Eines der größten Frauenprobleme der Neuzeit holt mich heute mal wieder ein. Es ist 19 Uhr, ich stehe vor meinem total überfüllten Kleiderschrank – und habe nichts anzuziehen. Jedenfalls nichts, worin ich mich wirklich wohl fühle. In dem violetten Minirock kommen heute meine dicken Unterschenkel zur Geltung (obwohl die vor drei Tagen noch fabelhaft darin aussahen), die schwarze Samthose schafft es heute leider nicht, meine normalerweise wohlgeformten Oberschenkel und Hüften zu kaschieren und das grün-gestreifte Kleid (Längsstreifen!) trägt heute einfach irgendwie komisch auf. So geht es mit allen Klamotten weiter. Es ist wie verhext. Aber dann finde ich doch zwei Outfits, die zu meinem aktuellen körperlichen und seelischen Wohlbefinden passen könnten.
„Das schwarze oder das rote Kleid?“ Das ist Tom doch völlig schnuppe. Denn dank meiner Schmink-Fön-Fünfmal-Umzieh-Aktion sind wir mal wieder zu spät dran. Und außerdem sehe ich laut Tom in beiden Kleidern einfach klasse aus. Und beide Farben stehen mir perfekt. Das meinte er jedenfalls vor der letzten Geburtstagsparty. Und dank des Einkauf-Marathons am vergangenen verkaufsoffenen Sonntag habe ich zu beiden Kleidern die passenden Schuhe und die entsprechende Handtasche gefunden. Also eigentlich echt schnurz-egal. Theoretisch.

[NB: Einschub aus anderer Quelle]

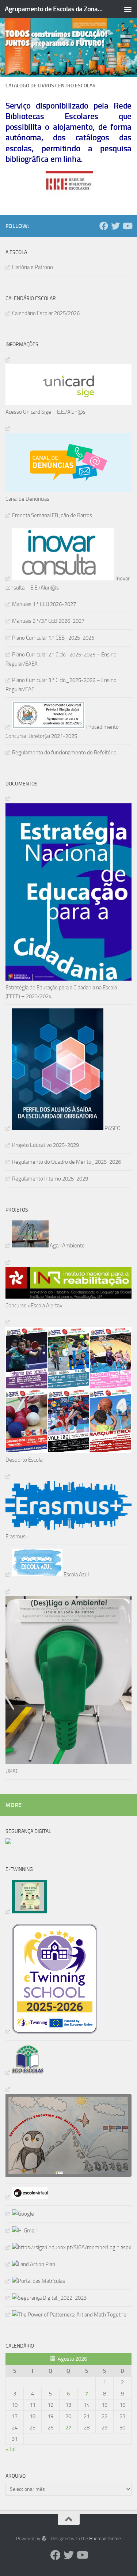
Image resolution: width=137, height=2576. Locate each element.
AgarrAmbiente (67, 1245)
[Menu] (128, 9)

„Ist doch egal.“ Oh oh, ganz schlecht, mein Lieber! Du bewegst dich gerade nicht auf sehr dünnem Eis, sondern schwimmst mit deinem letzten Atemzug knapp oberhalb der Teichfolie. Meine Augenbrauen bilden zwei gespannte Rosenbögen, mein Blick sticht auf Tom und seine unverschämte Antwort ein und meine Hände stützen sich an meinem, für eine Frau selbstverständlich gut wahrnehmbaren, Hüftspeck ab. „Egal? Wie meinst du das?“
Zweite Chance, Tom! Durchatmen, noch bist du im Spiel, die nächste Runde ist eröffnet: „Die stehen dir halt beide gut.“ Meine Augenbrauen entspannen sich wieder und die zerknautschten Lippen formen sich zu einem Smilie. Alles richtig gemacht. Aber eine wichtige Frage ist ja noch unbeantwortet: „Ja, aber welches soll ich denn jetzt anziehen?“
Jetzt bloß keine Partei für eines der Kleider ergreifen! Denn dann folgt garantiert die Endlos-Frage-Stunde: „Also gefällt dir doch das schwarze Kleid besser! Was magst du denn an dem roten Kleid nicht? Das hat doch einen hübschen Ausschnitt!“ Ein stirnrunzelndes „Ja, dann zieh halt das Rote an …“ – und der Abend ist so gut wie gelaufen.
In diesem Fall wählt Tom die richtige, zeit- und nervensparende Strategie: die Wahrheit sagen – und ein bisschen übertreiben. „Schatz, du siehst in beiden Kleidern einfach klasse aus. Rot und Schwarz stehen dir super. Und die passenden Accessoires hast du ja auch zu beiden Kleidern, die haben wir ja neulich erst zusammen eingekauft. Und egal, welches du anziehst: Deine Oberschenkel werden darin noch perfekter als sonst aussehen und alle Männer werden mich um dich beneiden! Nimm einfach das, worin du dich heute am wohlsten fühlst.“ Volltreffer! Die Party kann losgehen.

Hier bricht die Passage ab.